Friday, April 23, 2010

Stone on the Texas Education Controversy:

I missed this last month when he wrote it. A distinguished professor of law at University of Chicago, Stone is, like it or not, one of the most important law professors in the nation if not the world.

A taste:

... [A] coterie of Christian evangelicals ... are attempting to infiltrate our educational system in order to brainwash the youth of America. They are in Texas.

For reasons peculiar to the textbook industry and the Texas educational system, the Texas Board of Education has enormous influence on the content of textbooks used throughout the United States. Conservatives and Christian evangelicals have taken over the Texas Board of Education and they are right now in the process of rewriting the American history our children will learn.

Among the propositions the Texas Board of Education is attempting to impose upon the next generation of Americans is that the United States was founded as "a Christian nation." What follows from this, of course, is that our Constitution and laws must be understood through the prism of this perspective. Although evangelicals have been pushing this line for two centuries, it is simply, factually, and historically false. But the members of the Texas Board of Education, who are not themselves historians, nonetheless persist in this effort to propagandize the youth of America. This is dangerous. It must be contested.
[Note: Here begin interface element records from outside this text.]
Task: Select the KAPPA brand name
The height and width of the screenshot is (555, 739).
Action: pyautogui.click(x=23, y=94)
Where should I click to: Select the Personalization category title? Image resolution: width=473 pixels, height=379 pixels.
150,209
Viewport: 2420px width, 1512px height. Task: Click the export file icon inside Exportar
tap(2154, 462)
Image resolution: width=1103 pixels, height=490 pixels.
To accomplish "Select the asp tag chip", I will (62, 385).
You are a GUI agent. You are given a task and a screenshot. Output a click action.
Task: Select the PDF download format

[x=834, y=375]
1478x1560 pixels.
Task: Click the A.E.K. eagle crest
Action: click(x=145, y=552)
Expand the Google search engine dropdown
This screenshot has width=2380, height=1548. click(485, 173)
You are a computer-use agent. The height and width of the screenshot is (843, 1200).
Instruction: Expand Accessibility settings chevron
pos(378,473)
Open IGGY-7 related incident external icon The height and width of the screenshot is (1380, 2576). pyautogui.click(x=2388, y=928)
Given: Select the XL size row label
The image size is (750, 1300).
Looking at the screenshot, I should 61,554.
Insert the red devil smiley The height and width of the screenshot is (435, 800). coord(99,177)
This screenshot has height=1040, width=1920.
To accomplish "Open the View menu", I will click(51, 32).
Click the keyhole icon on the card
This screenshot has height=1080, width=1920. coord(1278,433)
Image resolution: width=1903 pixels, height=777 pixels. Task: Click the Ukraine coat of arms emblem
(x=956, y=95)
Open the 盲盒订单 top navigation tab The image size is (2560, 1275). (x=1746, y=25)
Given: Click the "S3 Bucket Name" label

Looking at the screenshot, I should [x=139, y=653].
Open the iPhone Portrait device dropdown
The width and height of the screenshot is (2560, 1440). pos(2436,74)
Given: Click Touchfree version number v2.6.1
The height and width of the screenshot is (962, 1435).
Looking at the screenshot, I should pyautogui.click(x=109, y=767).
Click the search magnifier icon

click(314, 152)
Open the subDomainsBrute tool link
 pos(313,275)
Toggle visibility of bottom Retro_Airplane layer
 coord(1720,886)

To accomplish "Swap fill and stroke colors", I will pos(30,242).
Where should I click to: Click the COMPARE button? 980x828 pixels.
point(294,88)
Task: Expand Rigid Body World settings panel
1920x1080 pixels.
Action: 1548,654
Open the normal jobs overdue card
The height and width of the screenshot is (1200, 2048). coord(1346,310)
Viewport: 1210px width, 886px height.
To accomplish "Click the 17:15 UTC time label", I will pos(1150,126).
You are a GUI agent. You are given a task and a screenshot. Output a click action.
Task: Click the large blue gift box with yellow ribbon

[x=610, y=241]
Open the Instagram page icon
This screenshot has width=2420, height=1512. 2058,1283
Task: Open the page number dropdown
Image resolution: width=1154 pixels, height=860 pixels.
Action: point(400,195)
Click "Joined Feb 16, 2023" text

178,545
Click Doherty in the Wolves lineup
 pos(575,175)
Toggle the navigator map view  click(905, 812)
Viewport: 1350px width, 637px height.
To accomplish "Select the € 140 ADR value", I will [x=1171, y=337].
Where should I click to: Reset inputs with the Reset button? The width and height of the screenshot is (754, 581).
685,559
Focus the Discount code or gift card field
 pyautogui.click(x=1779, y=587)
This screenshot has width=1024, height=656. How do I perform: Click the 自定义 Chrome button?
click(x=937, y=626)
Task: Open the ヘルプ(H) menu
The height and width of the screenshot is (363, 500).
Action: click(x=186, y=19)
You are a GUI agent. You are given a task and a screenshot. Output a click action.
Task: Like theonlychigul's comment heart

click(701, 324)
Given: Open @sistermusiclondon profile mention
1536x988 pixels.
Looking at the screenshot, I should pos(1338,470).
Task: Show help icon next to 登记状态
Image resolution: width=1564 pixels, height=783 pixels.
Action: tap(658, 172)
Christianity played a central role in the promulgation of early colonial legal codes. The Bible was the rock and foundation of early colonial law, and the Puritans, in particular, injected a fierce religious fervor into their laws. In 1636, for example, only sixteen years after the Pilgrims landed at Plymouth Rock, they adopted the "judicials of Moses," which provided that any person "shall be put to death" who "shall have or worship any other God, but the Lord God." Similarly, the 1656 "Lawes of Government" of New Haven colony expressly declared that "the Supreme power of making Lawes belongs to God only" and that "Civill courts are the Ministers of God."

By the late seventeenth century, however, the strict religious foundations of colonial law had crumbled. With the influx of large numbers of immigrants from widely diverse religious, ethnic and social backgrounds, the old Puritan beliefs and institutions faded, and as the new Enlightenment ideals of personal liberty, the "pursuit of happiness," and the power of reason spread through the New World, traditional sources of authority were increasingly called into question.

With fresh energy and bold new ideas, eighteenth-century Americans sought to achieve a profound transformation in their society, their government, their politics, and their religion. The great American experiment was born in the full illumination of the Enlightenment. In an Enlightened Age, -- an age dedicated to reason rather than revelation -- even the authority of Christianity was open to challenge.

The Framers of the American system of government were often quite critical of what they saw as Christianity's excesses and superstitions. They fervently believed that people should be free to seek truth through the use of reason and they concluded that a secular state, establishing no religion but tolerating all, best served that end.

Unlike the later French Revolution, the American Revolution was not a revolution against Christianity itself. But as men of the Enlightenment, most of the Framers did not put much stock in traditional Christianity. As broad-minded intellectuals and skeptics, they viewed much of religious doctrine as divisive, dangerous and irrational, and they challenged, both publicly and privately, the dogmas of conventional Christianity.